• **Work instructions**:
Answer these questions about the forum thread on the A-Team Blu-ray digital copy below:
(a) What does the code on ianFRST's copy consist of?
(b) According to the response from Fox, what is iTunes currently doing with serial numbers for "The A-Team"?
(c) Where did ianFRST manage to download the film onto the PS3?

• **Excerpt**:

------------------------------------------------------------

# A Team Bluray Digital copy problem.....



## ianFRST (Sep 19, 2006)

anyone else had a problem? 

its not like the usual codes on other blurays ive had, its all numbers on my copy. put into my mac, opens itunes, and enter the code to redeem, and it keeps saying not recognised :wall:

been onto foxdigitalcopy.com but no contact details to help me :wall:

any ideas?


----------



## ianFRST (Sep 19, 2006)

ok ive managed to download it onto my ps3 through the ps3 store.

how do i get it off my ps3 to the mac now? :lol:


----------



## gdavison (May 14, 2009)

Same here .. also Contacted customer support 

re a PS3 move to your mac .. you cant


----------



## dan1985 (Jun 24, 2010)

I have had the same problem on all digital copy releases.I ended up giving up in the end so it will be interesting to see how this pans out


----------



## gdavison (May 14, 2009)

Response from Fox

"We apologize for the inconvenience; iTunes is currently rejecting all serial numbers for "The A-Team". The situation is being investigated and we will notify you as soon as it is resolved"


----------



## ianFRST (Sep 19, 2006)

hopefully sorted soon then. thanks for posting that

can i still download from itunes if ive gone through the ps3 store? its a bit useless on my ps3 seeing as i have the bluray FFS!!


----------



## ianFRST (Sep 19, 2006)

http://support.foxdigitalcopy.com/uk/a-team/Default.aspx

mine is currently downloading, woooop


----------



## gdavison (May 14, 2009)

ianFRST said:


> http://support.foxdigitalcopy.com/uk/a-team/Default.aspx
> 
> mine is currently downloading, woooop


mine too .. Fox Digital Support actually responded


----------

------------------------------------------------------------

• **Provided data**:

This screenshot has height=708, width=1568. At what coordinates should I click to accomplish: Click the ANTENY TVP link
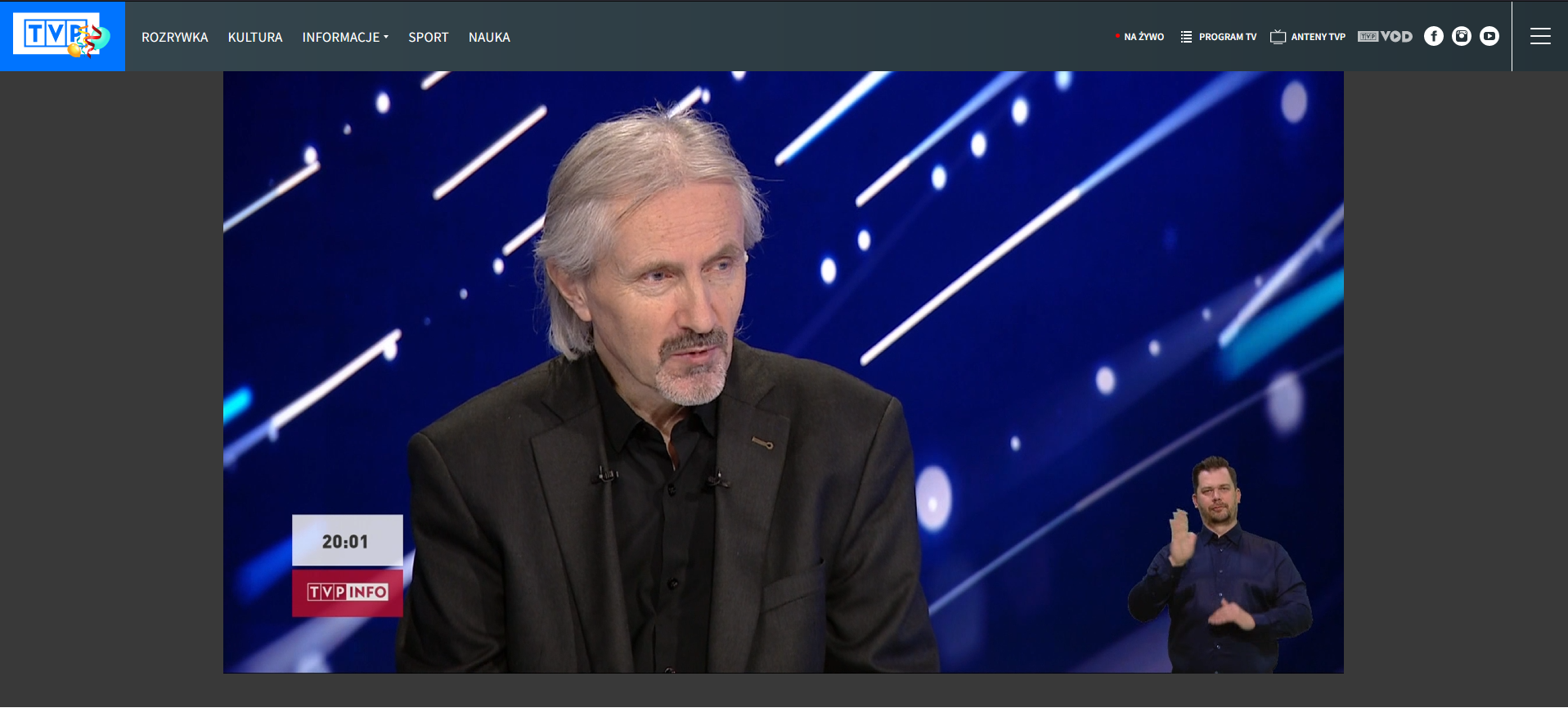(1318, 37)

------------------------------------------------------------

• **Result**:
(a) The code is all numbers.
(b) iTunes is rejecting all serial numbers for "The A-Team."
(c) ianFRST downloaded it through the PS3 store.